PASSAGE PROVIDED:
** START **
0

I'll start with describing my problem.

I have n pages each with its own popularity factor. Popularity factor is on a scale of 10. Now, I have total page hits for each of the pages with me and I want to use those total page hits for calculating the popularity factor again on a scale of 10.

The total page hits is an absolute number and I have these values for only 1,70,000 pages. The total pages which I have with me is 41,00,000.

Now, my problem is I don't know how to normalize these total page hits for all of the total pages.

I tried doing this:

Popularity factor for each page = Total page hits for all the pages/total no. of pages.

I'll assume that the pages with no data will be having at least 1 total page hits. But that way my denominator becomes really big number and in the process of scaling on a scale of 10, I'm lost.

Can anyone please help with how can I approach it ?
** END **
INSTRUCTIONS:
1. Output the page-hits post word for word, starting at "I'll start with" and ending at "the total pages.".
2. In the page-hits post, what problem does the poster run into after assuming that pages with no data have at least 1 total page hit? Answer in one to three sentences.

PROVIDED INFORMATION:
** START **
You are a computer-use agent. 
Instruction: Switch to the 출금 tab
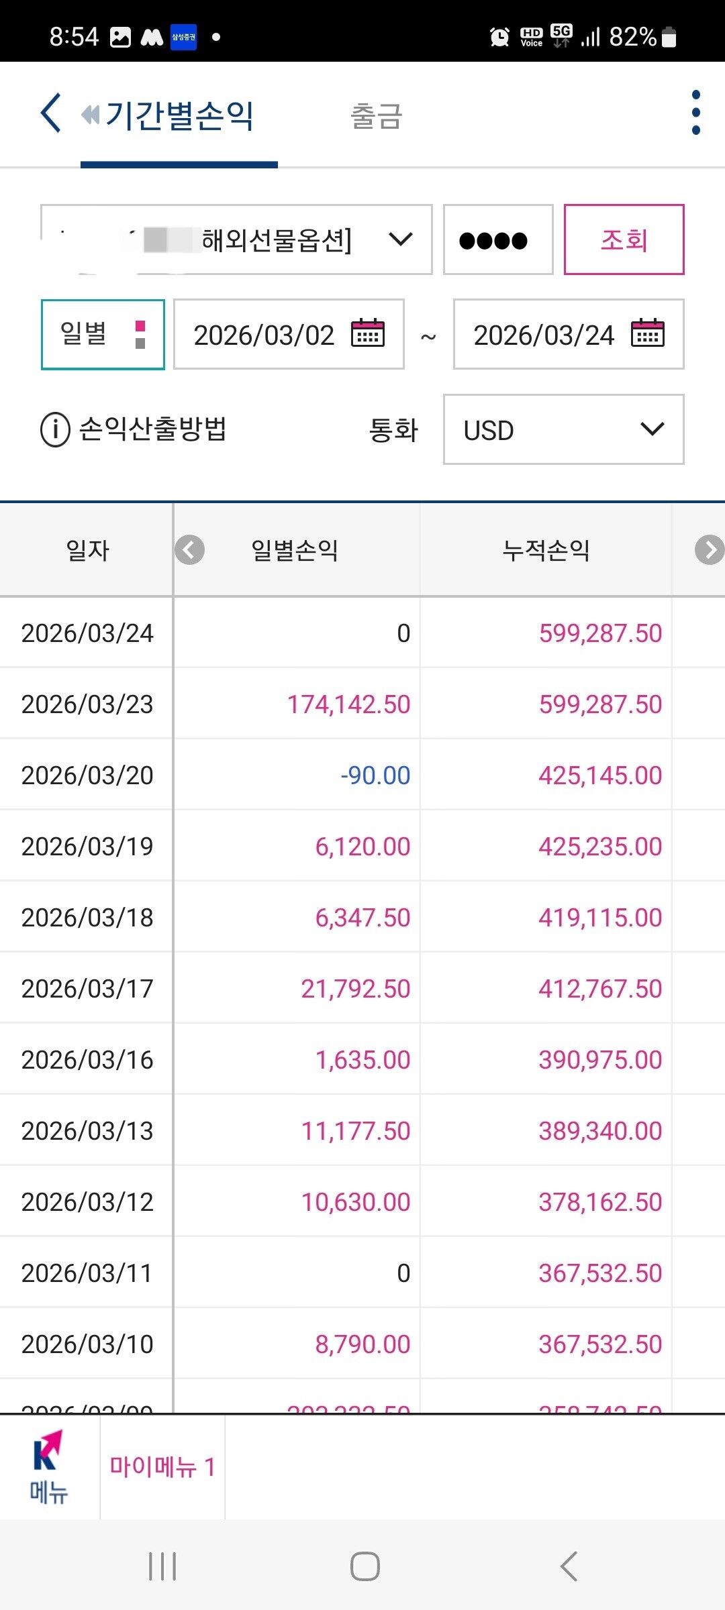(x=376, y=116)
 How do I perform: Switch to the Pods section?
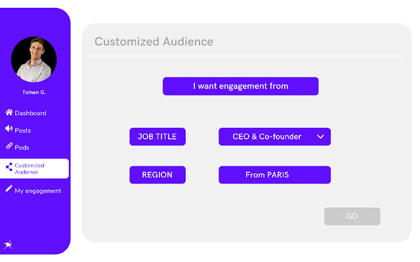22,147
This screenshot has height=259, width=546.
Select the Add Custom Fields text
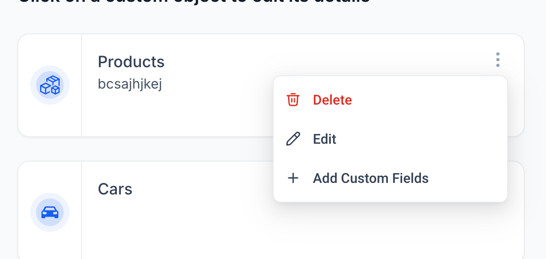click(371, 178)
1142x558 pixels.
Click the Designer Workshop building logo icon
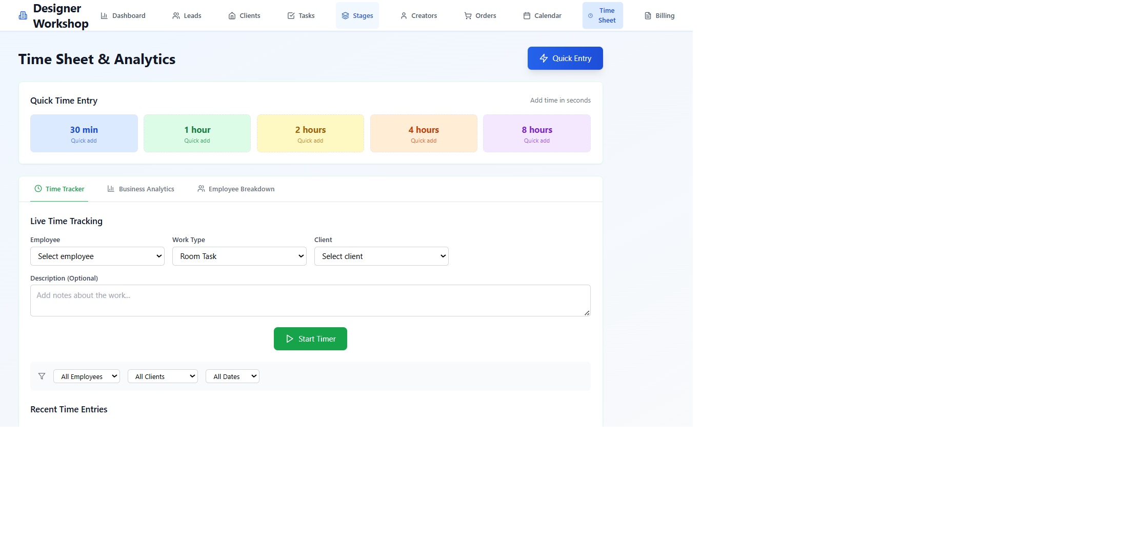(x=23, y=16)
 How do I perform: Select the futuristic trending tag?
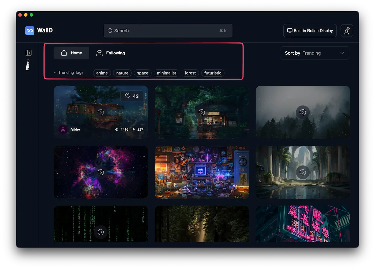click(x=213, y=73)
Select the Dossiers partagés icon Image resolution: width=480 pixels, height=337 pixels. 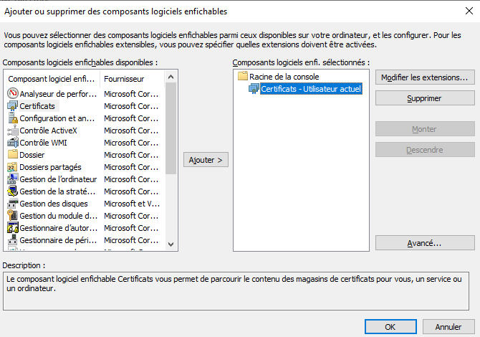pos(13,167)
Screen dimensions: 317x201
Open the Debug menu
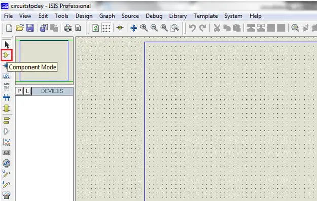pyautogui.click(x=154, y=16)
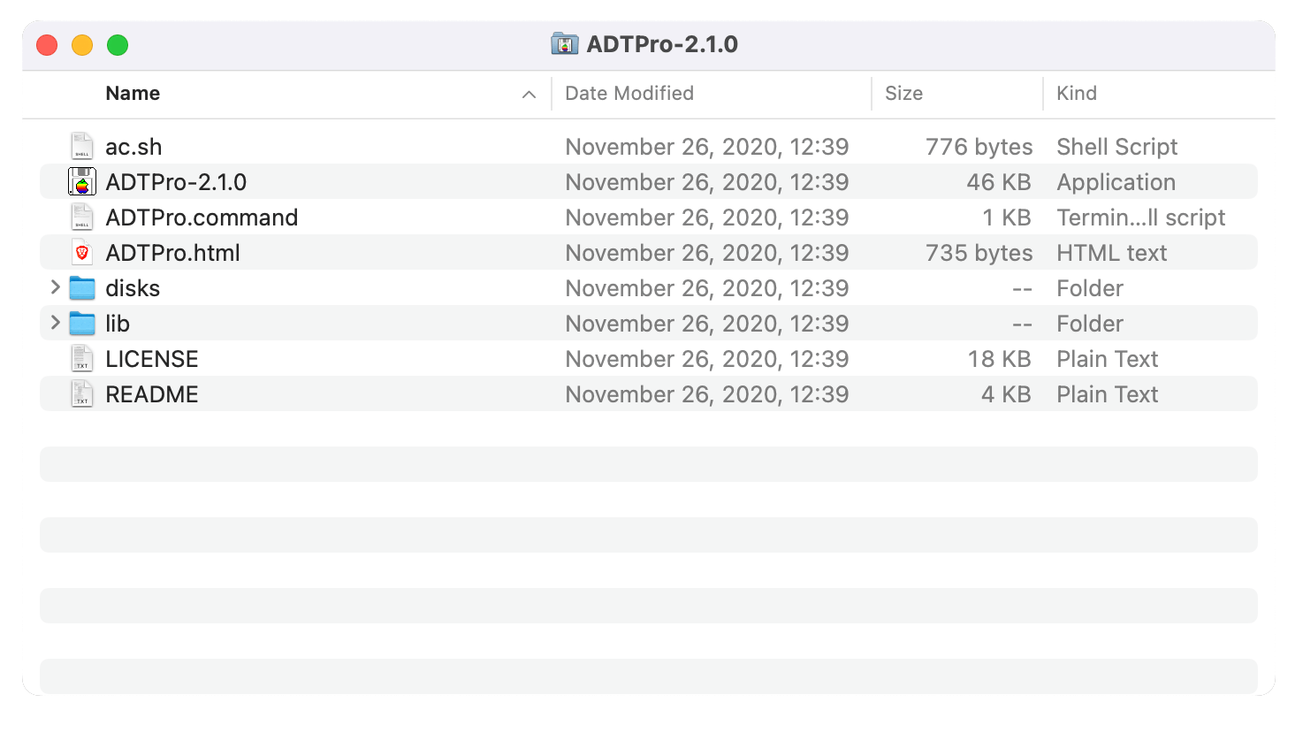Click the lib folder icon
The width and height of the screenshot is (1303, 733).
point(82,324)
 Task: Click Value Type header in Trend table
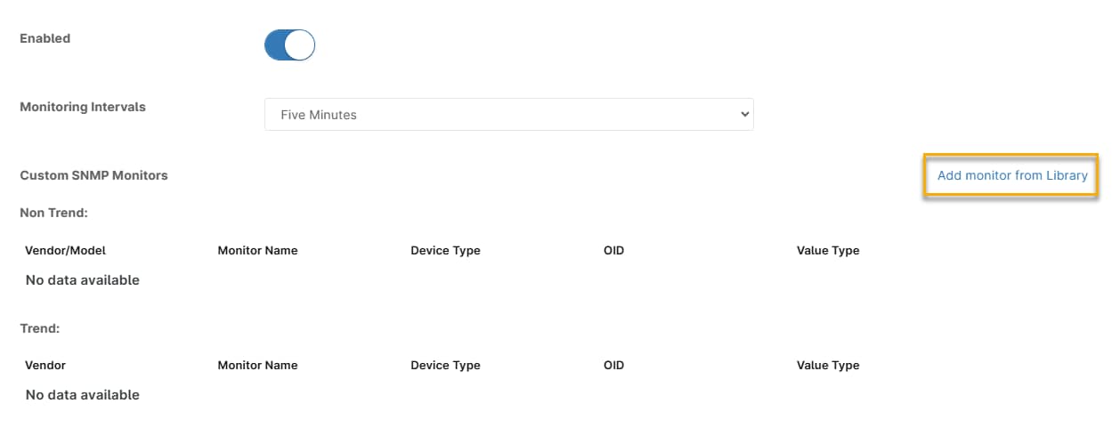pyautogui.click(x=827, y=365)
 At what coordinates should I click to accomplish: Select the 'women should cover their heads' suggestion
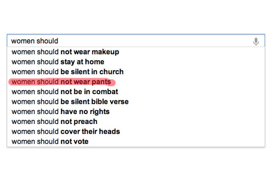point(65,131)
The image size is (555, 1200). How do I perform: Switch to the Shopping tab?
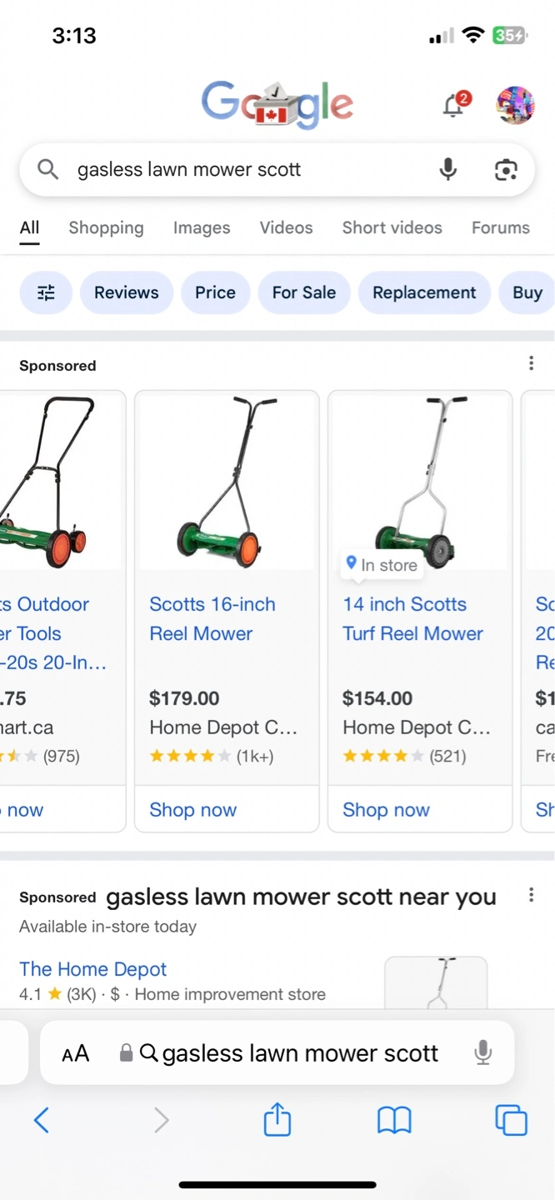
** END **
SOLVED TASKS:
1.
I'll start with describing my problem.

I have n pages each with its own popularity factor. Popularity factor is on a scale of 10. Now, I have total page hits for each of the pages with me and I want to use those total page hits for calculating the popularity factor again on a scale of 10.

The total page hits is an absolute number and I have these values for only 1,70,000 pages. The total pages which I have with me is 41,00,000.

Now, my problem is I don't know how to normalize these total page hits for all of the total pages.

2. Under that assumption, the denominator becomes a very large number. That is where the poster gets lost when trying to scale the result to a scale of 10.